Life insurance is viewed as a secondary measure of financial security, behind saving and investing, despite around a third of adult Australians being covered by some form of insurance, according to research from Investment Trends.
The ‘2024 Consumer Insurance Needs Report’ found that out of 20 million adult Australians, 6.7 million are covered by some form of life insurance.
On a scale from zero to 10 (with 10 being most important to financial security), those who had a partner and children considered life insurance (6.5) to be less important than investing (7.1) or saving (8.0). Those figures were little different for those who were partnered with no kids, single and living with a parent, or single and living alone – all prioritised life insurance behind savings and investments.
Investment Trends head of research Irene Guiamatsia says that before commencing this research she had a good appreciation of the immensity of the insurance gap, but wanted to dig further.
“People don’t proactively go out there and seek insurance,” Guiamatsia tells Professional Planner.
“The original question for us was ‘why?’. Certainly, if you look at financial security and you want to build up wealth, you also need to protect yourself and your family from financial risk.”
Guiamatsia says people don’t naturally think about protection in the same way they think about savings or investments, which people can see grow over time.
“But for protection, whether it’s protecting your assets or protecting your health, that lack of tangibility consumers have creates a bit of distance in their own appreciation for how that contributes to their financial security,” she says.
“We have identified that as an area that insurers need to proactively work at demonstrating to consumers.”
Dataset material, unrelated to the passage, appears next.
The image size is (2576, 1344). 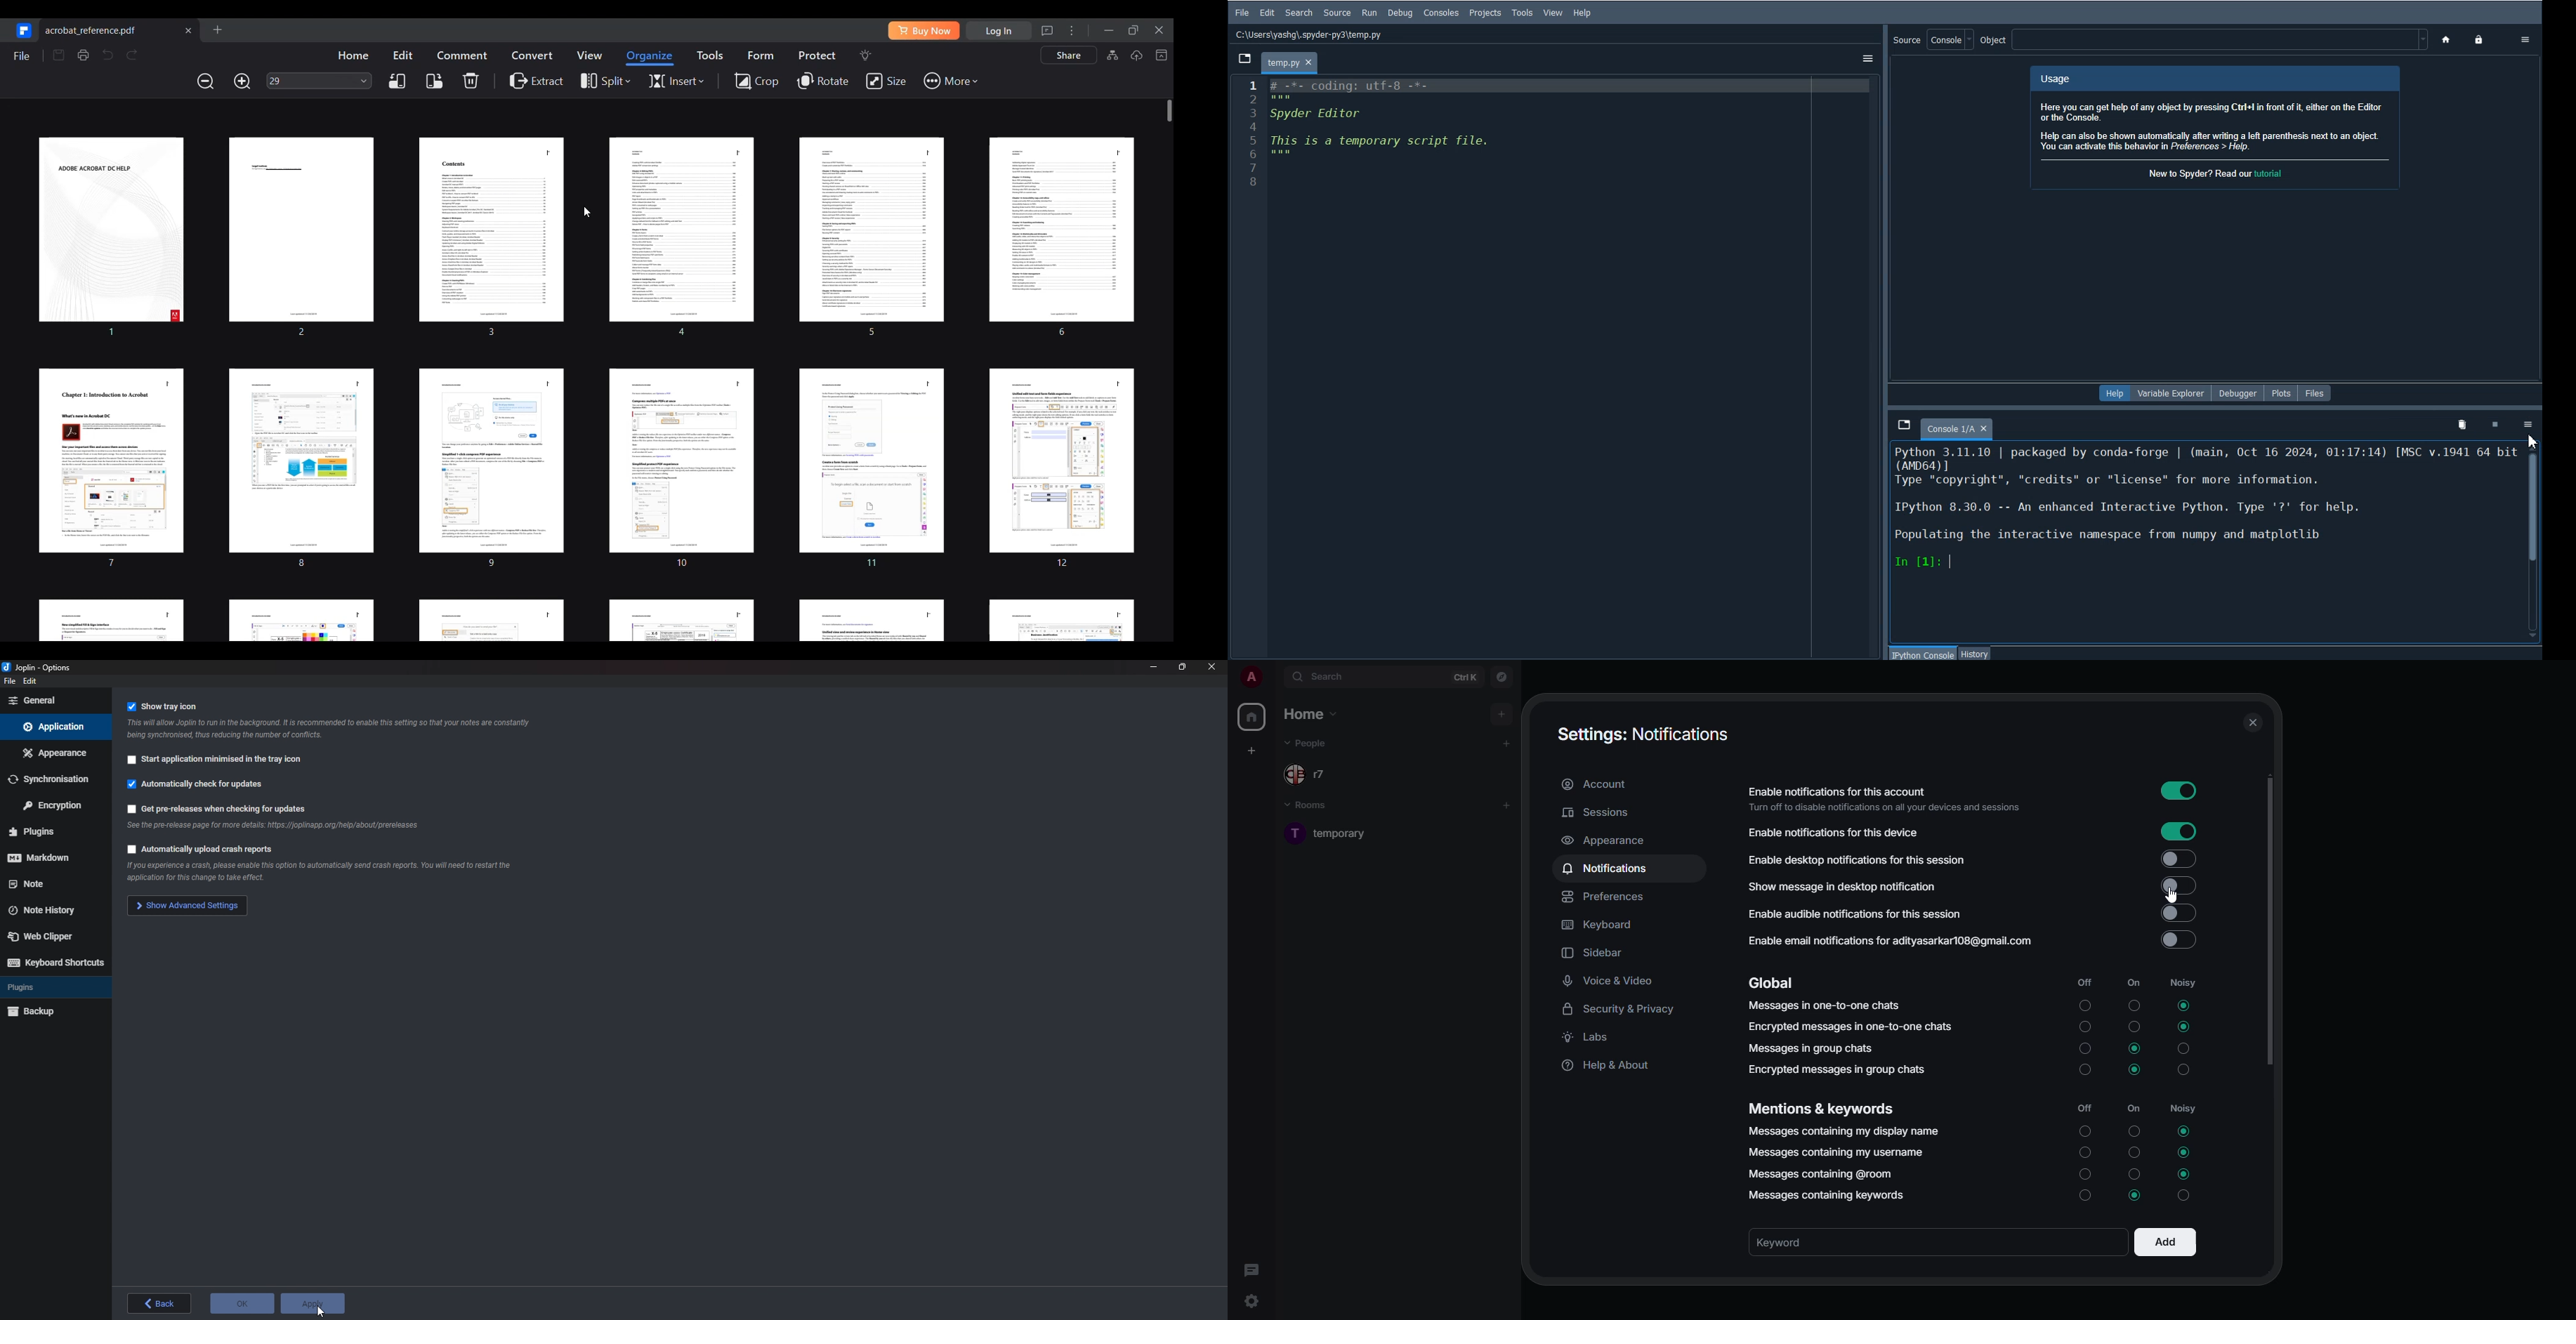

Whether this oversight is due to consumers’ negative connotations towards insurance, in that it is seen as a lifeline in a worst-case scenario rather than as a wealth creator, Guiamatsia says the answer is nuanced.
“Perhaps yes in the case of life insurance but not so much in the case home and contents insurance,” Guiamatsia says.
“We’ve seen that Australian consumers proactively want to talk about home insurance in the wake of the past few years with floods and natural disasters.”
Leaving a mark
While the regulators and government have sought to keep pressure on insurers over rising premium costs – APRA and ASIC released a joint letter in December about how they will continue to monitor the pricing decisions – the research found consumers will value brand recognition (39 per cent) over recommendations from an adviser (29 per cent), and premiums (23 per cent).
That may very well justify spending on large-scale branding projects, like sports teams or stadiums – for example, Zurich sponsors Melbourne Demons, Allianz sponsors the eponymous stadium in Sydney (among others around the world), while TAL is a corporate partner of the Sydney Swans.
Overseas, Metlife has naming rights of the American Football stadium home to the New York Giants and New York Jets, while AIA is the shirt sponsor of English Premier League club Tottenham Hotspur.
Guiamatsia says the report suggested such investments in branding are well thought out.
“The fact that brand is such a dominant factor in driving selection shouldn’t come as a big surprise,” Guiamatsia says.
“If the whole premise is that we’re looking for protection…you want a secure one. That’s one aspect that’s quite dominant, irrespective of the type of insurance you’re talking about.”
For consumers who are not choosing an insurance provider for the first time and are open to engaging with another insurer, branding is relegated to a lower preference.
In this circumstance, lower premiums were the highest factor (58 per cent), followed by better rewards and benefits (29 per cent), and branding (27 per cent).
“There, they’re looking for a few things – lower premiums but not just that they expect lower premiums but they’re also looking for better digital engagement which I thought was interesting from an insurance point of view, and also recognition of loyalty,” Guiamatsia says.
“Those additional themes could maybe help new entrants develop a differentiated proposition. The reality with brand is that they it can take a lot of time to build brand equity.”
When it came to client satisfaction and digital engagement, Zurich led with the highest client net promotor score.